======== Text extract
3. **Preserve everything.** The moment litigation is reasonably foreseeable, you have a **duty to preserve evidence**. Do not delete emails, design files, or sales records — spoliation can lead to severe sanctions.
4. **Route it to counsel.** Have a patent attorney respond. Communications with counsel are privileged; your own back-and-forth with the patent owner is not.
5. **Calendar the deadline.** Even if you need more time, have counsel send a holding response rather than blowing past the date.

The instinct to "just handle it yourself" is exactly how recipients turn a manageable letter into an admission or a willfulness exhibit. For the broader receiving-side playbook — covering patent, trademark, and copyright accusations alike — see [what to do when you're accused of IP infringement](/guides/accused-of-ip-infringement/).

## Willful infringement and enhanced damages: why notice changes everything

The reason a demand letter is more than a nuisance is **enhanced damages**. Under **[35 U.S.C. § 284](https://www.law.cornell.edu/uscode/text/35/284)**, a court may increase damages **up to three times** the amount found for infringement. The Supreme Court, in **_Halo Electronics, Inc. v. Pulse Electronics, Inc._, 579 U.S. 93 (2016)**, made these enhancements easier to obtain, giving district courts broad discretion to punish **willful** infringement — the kind of "egregious," deliberate conduct typical of a "wanton and malicious pirate."

Here is why the letter matters: **willfulness generally requires knowledge of the patent.** Before the letter, a company may have infringed innocently. After it, the company is on notice — and if it keeps selling without a good-faith basis to believe it doesn't infringe or that the patent is invalid, it risks trebled damages plus, in **exceptional cases** under **[35 U.S.C. § 285](https://www.law.cornell.edu/uscode/text/35/285)**, the patent owner's attorney's fees.

That is why the correct response is not to keep quiet and hope. It is to have counsel promptly develop a **good-faith position** — a non-infringement or invalidity analysis (sometimes a formal opinion of counsel) — that documents why continued sales are reasonable. That analysis is your shield against a willfulness finding.

## How do you assess whether the patent is even valid?

A demand letter is an accusation, not a verdict. Roughly half of litigated patent claims are found invalid, so a hard look at validity is often the recipient's best move. Counsel will typically evaluate:

- **Non-infringement.** Does your product actually practice every element of an asserted claim? A single missing element defeats literal infringement.
- **Invalidity.** Is there **prior art** — earlier patents, publications, or products — that anticipates the claim (**[35 U.S.C. § 102](https://www.law.cornell.edu/uscode/text/35/102)**) or makes it obvious (**[35 U.S.C. § 103](https://www.law.cornell.edu/uscode/text/35/103)**)? Are the claims indefinite or unsupported (**§ 112**)?
================
Given task: From the text on patent demand letters, write out word for word the part that opens with the words containing "The instinct to" and closes with "of IP infringement](/guides/accused-of-ip-infringement/).".
======== Stored data
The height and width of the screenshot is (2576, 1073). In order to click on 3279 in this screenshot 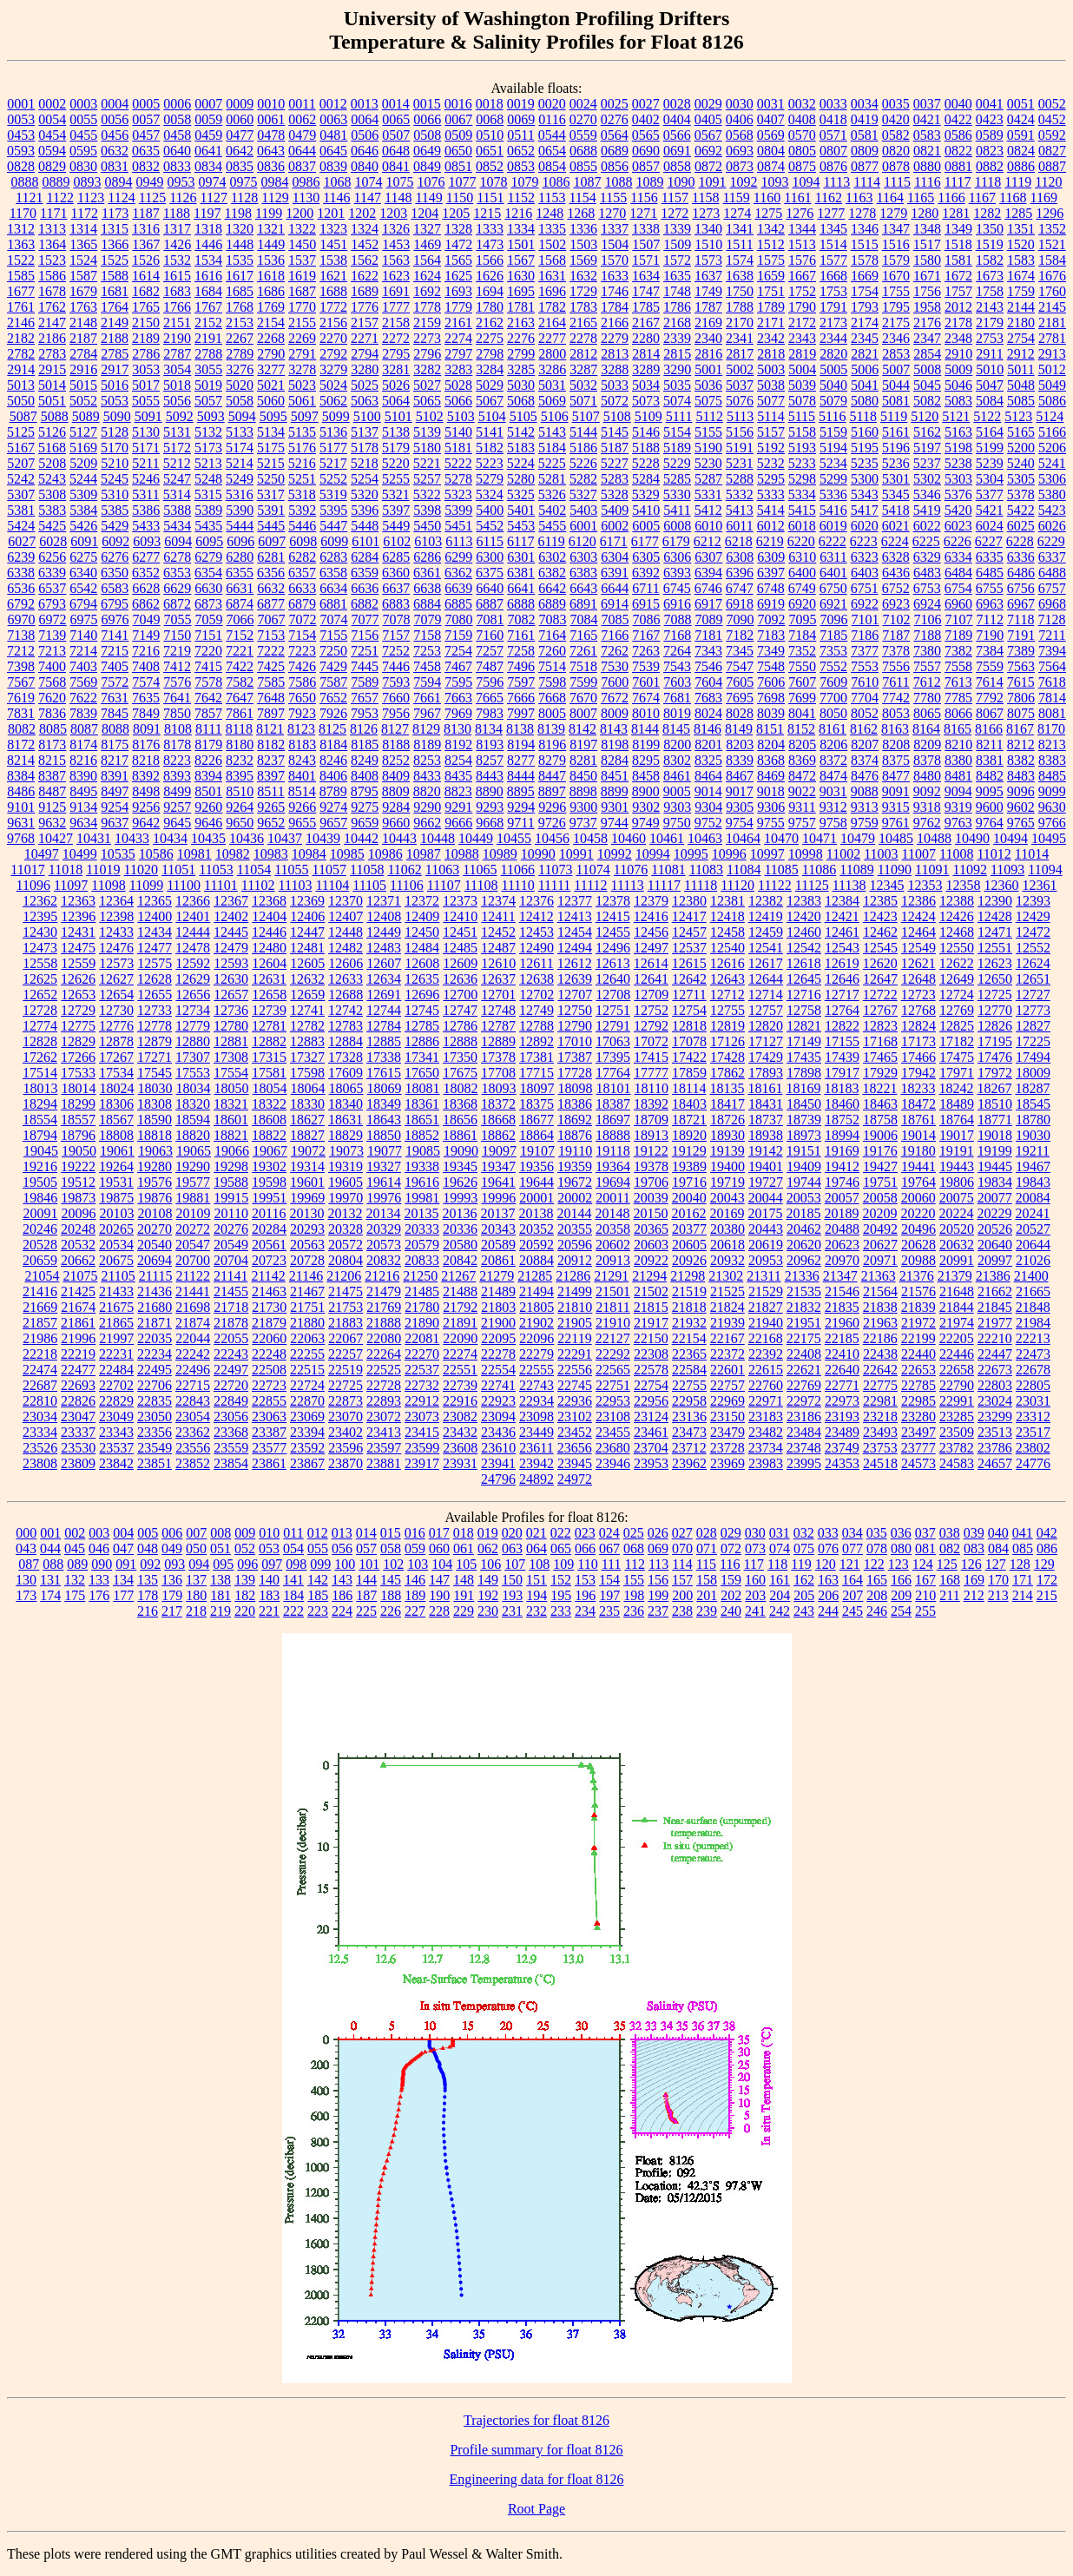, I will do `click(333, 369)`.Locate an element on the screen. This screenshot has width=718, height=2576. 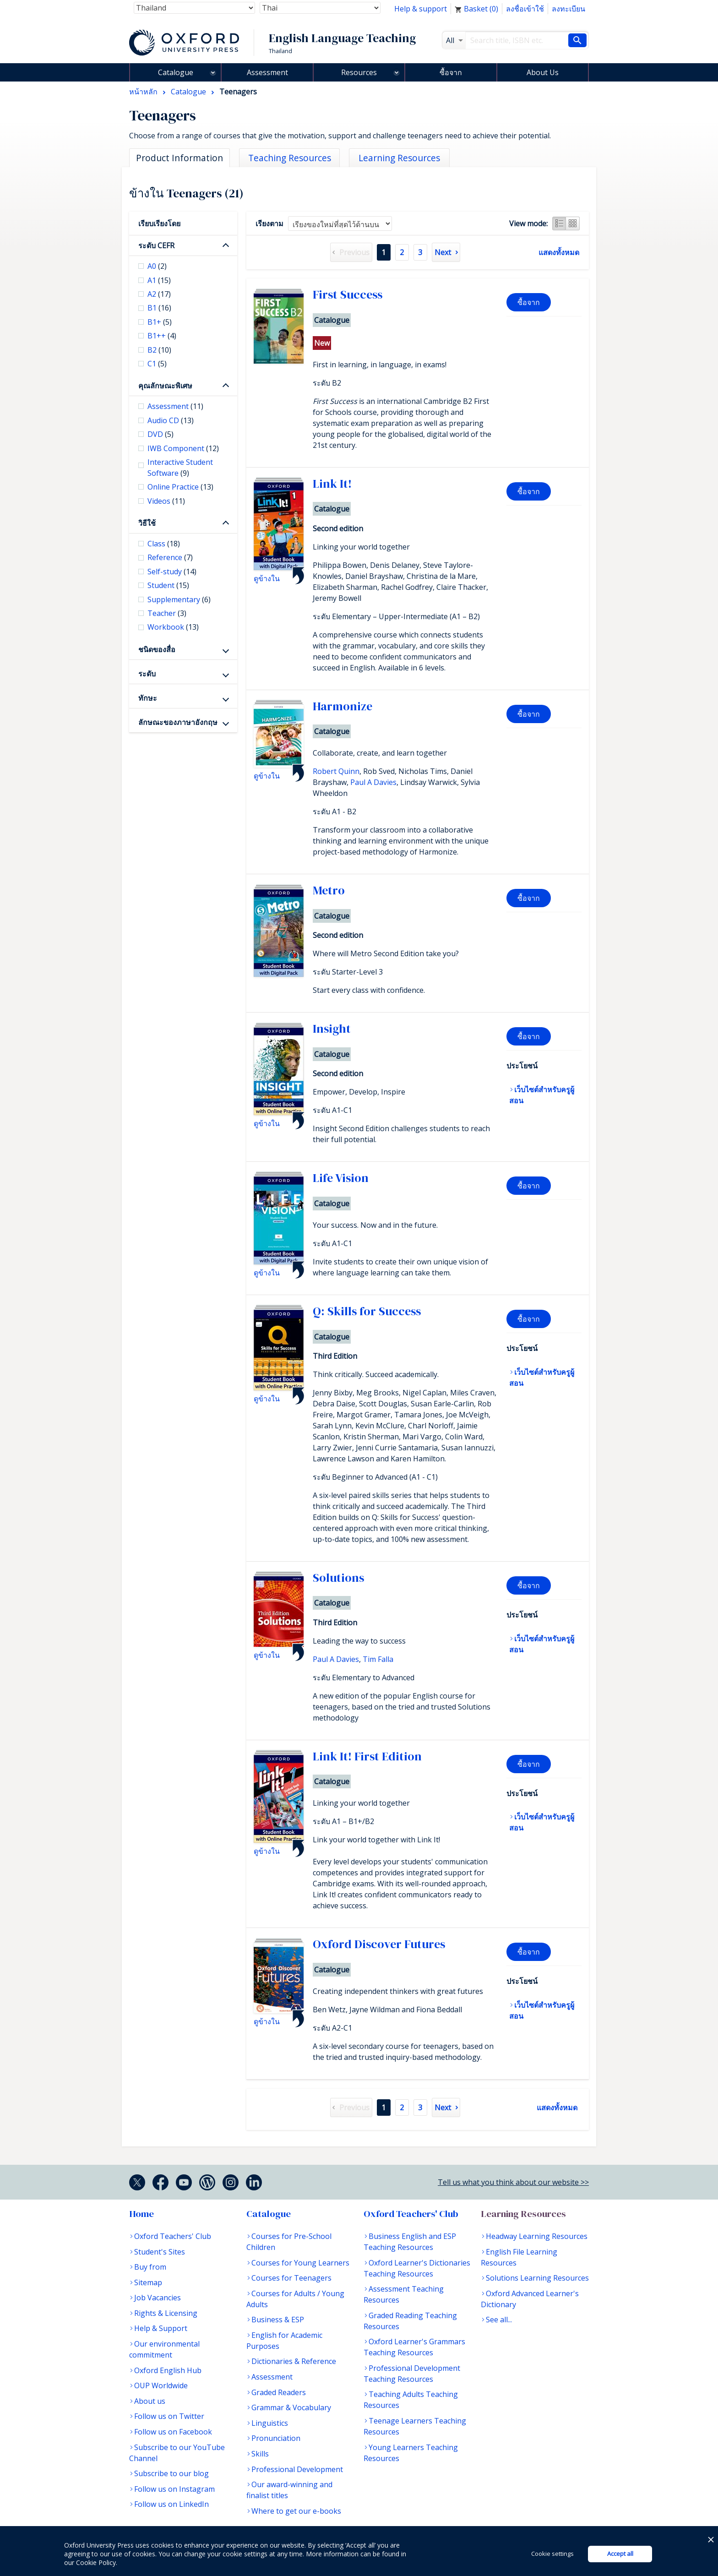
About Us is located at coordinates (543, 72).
================
Result for this exercise:
The instinct to "just handle it yourself" is exactly how recipients turn a manageable letter into an admission or a willfulness exhibit. For the broader receiving-side playbook — covering patent, trademark, and copyright accusations alike — see [what to do when you're accused of IP infringement](/guides/accused-of-ip-infringement/).